## Begin TASK INPUT

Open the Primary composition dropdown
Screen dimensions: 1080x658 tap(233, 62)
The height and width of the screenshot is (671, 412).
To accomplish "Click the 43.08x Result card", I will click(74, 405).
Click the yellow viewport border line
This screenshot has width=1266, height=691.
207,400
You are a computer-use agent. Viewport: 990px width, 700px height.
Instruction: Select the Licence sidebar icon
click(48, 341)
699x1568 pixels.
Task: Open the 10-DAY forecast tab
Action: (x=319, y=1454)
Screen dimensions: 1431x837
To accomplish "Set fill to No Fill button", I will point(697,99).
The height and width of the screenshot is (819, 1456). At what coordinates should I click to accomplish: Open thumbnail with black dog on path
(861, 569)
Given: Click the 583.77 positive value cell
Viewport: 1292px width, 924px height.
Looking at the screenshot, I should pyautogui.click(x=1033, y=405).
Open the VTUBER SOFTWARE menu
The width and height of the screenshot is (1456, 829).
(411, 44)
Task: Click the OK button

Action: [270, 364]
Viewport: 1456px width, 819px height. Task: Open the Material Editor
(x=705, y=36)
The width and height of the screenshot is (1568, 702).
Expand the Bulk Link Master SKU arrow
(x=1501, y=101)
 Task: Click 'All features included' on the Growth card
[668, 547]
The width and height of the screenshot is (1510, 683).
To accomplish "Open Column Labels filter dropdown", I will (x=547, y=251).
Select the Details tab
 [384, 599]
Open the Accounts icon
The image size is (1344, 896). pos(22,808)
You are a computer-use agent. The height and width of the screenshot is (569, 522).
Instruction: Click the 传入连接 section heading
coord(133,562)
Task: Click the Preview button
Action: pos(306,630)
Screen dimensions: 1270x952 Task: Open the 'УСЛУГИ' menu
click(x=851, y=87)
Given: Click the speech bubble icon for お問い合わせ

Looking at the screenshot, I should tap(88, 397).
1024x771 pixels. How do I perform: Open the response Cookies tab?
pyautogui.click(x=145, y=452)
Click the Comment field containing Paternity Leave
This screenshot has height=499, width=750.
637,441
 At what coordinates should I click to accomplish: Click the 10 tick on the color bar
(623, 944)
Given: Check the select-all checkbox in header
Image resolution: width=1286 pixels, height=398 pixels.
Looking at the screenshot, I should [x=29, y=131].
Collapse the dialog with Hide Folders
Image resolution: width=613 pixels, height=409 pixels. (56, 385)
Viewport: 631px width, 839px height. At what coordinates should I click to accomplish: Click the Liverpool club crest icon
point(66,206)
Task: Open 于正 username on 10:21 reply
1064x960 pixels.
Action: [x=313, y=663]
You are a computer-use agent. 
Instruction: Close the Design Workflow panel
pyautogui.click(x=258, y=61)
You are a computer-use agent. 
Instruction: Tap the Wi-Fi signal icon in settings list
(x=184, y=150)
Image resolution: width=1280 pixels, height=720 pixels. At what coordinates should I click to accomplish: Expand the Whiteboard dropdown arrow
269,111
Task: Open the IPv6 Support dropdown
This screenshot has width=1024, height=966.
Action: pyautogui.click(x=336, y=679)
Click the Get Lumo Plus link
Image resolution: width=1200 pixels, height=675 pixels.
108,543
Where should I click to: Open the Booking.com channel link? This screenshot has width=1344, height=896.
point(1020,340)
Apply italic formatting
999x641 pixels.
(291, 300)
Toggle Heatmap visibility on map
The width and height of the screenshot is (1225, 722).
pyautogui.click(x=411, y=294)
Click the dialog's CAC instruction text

## End TASK INPUT

Locate every line in the items above that contains the string "dropdown" and copy each such line. Treat the match as case-sensitive.

Open the Primary composition dropdown
To accomplish "Open Column Labels filter dropdown", I will (x=547, y=251).
Image resolution: width=1280 pixels, height=720 pixels. At what coordinates should I click to accomplish: Expand the Whiteboard dropdown arrow
Task: Open the IPv6 Support dropdown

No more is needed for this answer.